Above all these, try making your CLAT prep enjoyable and fun. No other competitive exam gives you such leniency. Law School’s not a place for nerds. Use your brains rather than being misled.

51 COMMENTS

    • start with a preliminary book, go through the concepts, try RS Agarwal or Arihant (arthmetics). Initially , give preference to solving ques, and once u r done with the techniques and methods, start doing a particular no of ques in fixed timeframe. Hope, will help !!!!

  1. Its just boom boom and boom …..Oh god where the hell was this stuff so far , now it makes me feel so near to NLSIU ……..

  2. Hi! could you help me with general knowledge secton. to be more specific, the part concerned about current affairs. also what is your opinion on the division of the GK section (i.e. b/w static and current).

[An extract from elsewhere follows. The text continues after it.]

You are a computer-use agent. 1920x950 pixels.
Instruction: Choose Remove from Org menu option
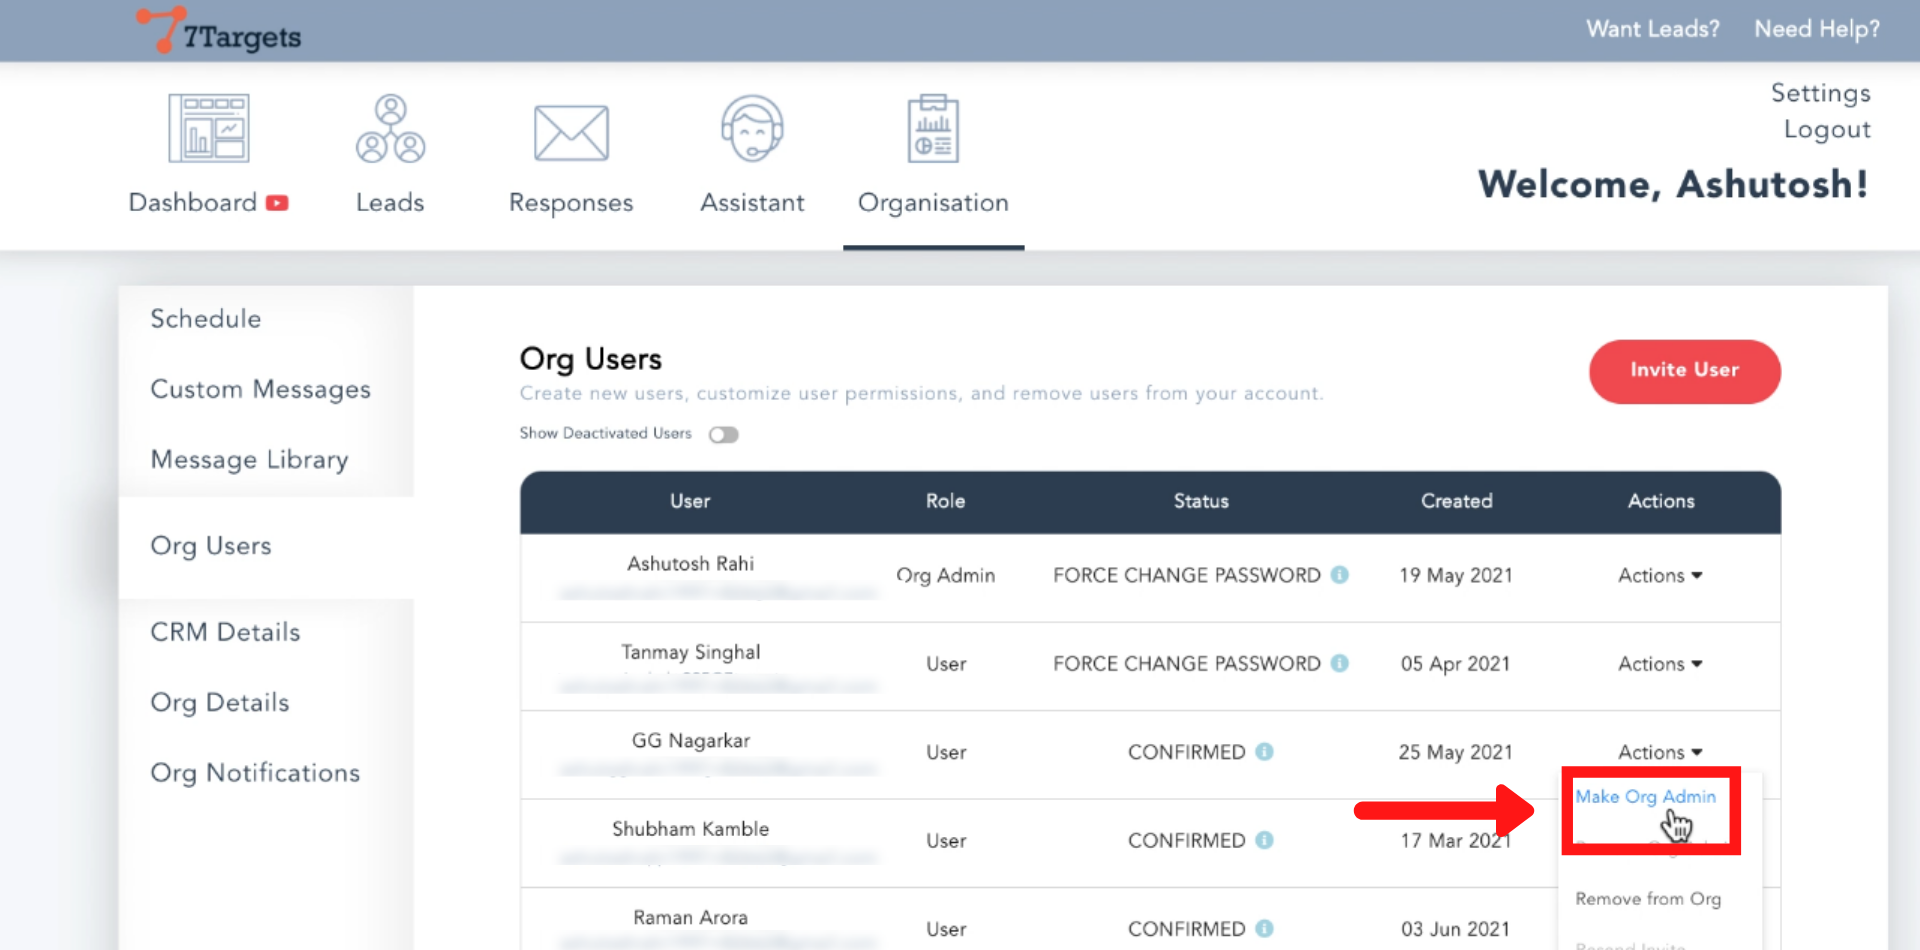click(1647, 899)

    • For current affairs, it is always preferable to read the newspaper. However, if you’re on a time constraint, you can follow our Daily Briefs and also go through our weekly compendiums on our website. As far as the division in the GK section is concerned, there is nothing particular. There could be either an equal distribution of the two or one of them could be given slightly more weightage. And the distribution of questions in the GK section should be the last thing you should be worrying about. If you’re thinking of leaving out one of the two, then I’d say that is an extremely bad idea!

  3. i am good at maths but there are still 3-4 topics which i am not able to manage and if they appear in mocks all what i have to do is to skip them… how should i deal with them

  4. Hi i have been preparing clat since 5-6 months. I have completed my course praciced almost more than sufficient now.But still scoring about above average in mocks.Also my ranks are not so good.